Thursday, June 25, 2009

Who Needs a "Regular" Job?

I am sitting in the middle of Bryant Park in New York City writing this blog post – really channeling my inner Carrie Bradshaw – when I realize that this place is packed, and it’s Thursday at 2:30pm. Too late for the lunch crowd, too cloudy for the tourists. Who are all these people? What are they doing? And shouldn’t they be at work?

This is the same feeling I have when I get out of my office on a weekday and cruise by Santa Monica beach, visit The Grove, or get stuck in traffic. How it is that so many people are out in the world, rather than sitting behind their computer at the office?

While it’s possible that these folks may be enjoying a personal day, traveling to a meeting, or running errands during a lunch break, I think it's more likely confirmation of my inkling that not many people in LA work “regular jobs.”

Of course a “regular job” is the kind that I’ve had my entire life – and generally includes driving to an office building at the same time every morning and working in front of a computer for 8-10 hours a day, five days a week.
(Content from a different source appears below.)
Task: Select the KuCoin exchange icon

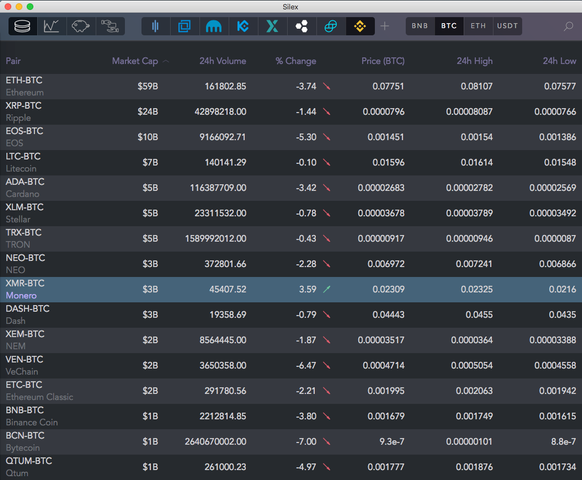Action: 243,26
Certainly there are many people who have jobs like this – probably the majority of the workforce - but when I think of the lives of my friends who don’t – the actors, musicians, moms, writers, trainers, etc – I often feel slightly envious of what seems to be a glamorous and carefree living. No schedules! Sleeping in! Something new every day! A regular job seems bland and rigid in comparison.
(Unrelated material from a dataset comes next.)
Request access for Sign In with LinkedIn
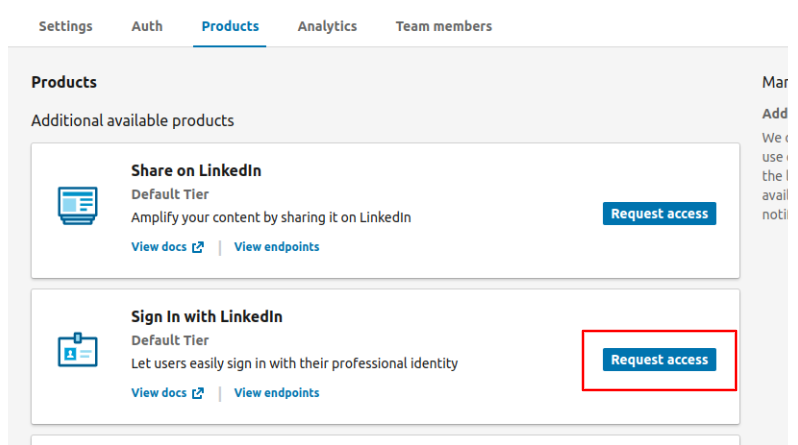Viewport: 798px width, 445px height. point(659,359)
So as I sit here writing, wondering what life would be like if I could sit everyday in a sunny park in a far away city and make a living, I consulted a few friends who have “not regular” jobs to see if it’s all it’s cracked up to be. From what I can gather, there are three major downsides:

  • A Severe or Nil Schedule: Many of these professions include a schedule that has a furious work schedule – up to 16 hours a day – and then…. nothing. Insane work hours highlighted by periods of none.
  • Not Steady Income: A fluctuating work schedule lends to an erratic revenue stream – making loads of money punctuated by making none. This means that you must be a good saver or financial strategist on order to maintain a steady lifestyle year-round.
  • Self Discipline Needed: When the confines of being responsible to others and collaborating as a team are removed, all that is left to rely on your success is…. You! Without a sincere and directed amount of willpower, success is harder to achieve. And as I think more about it, this trait is probably the main difference between my freelance friends who are successful and those who are just getting by.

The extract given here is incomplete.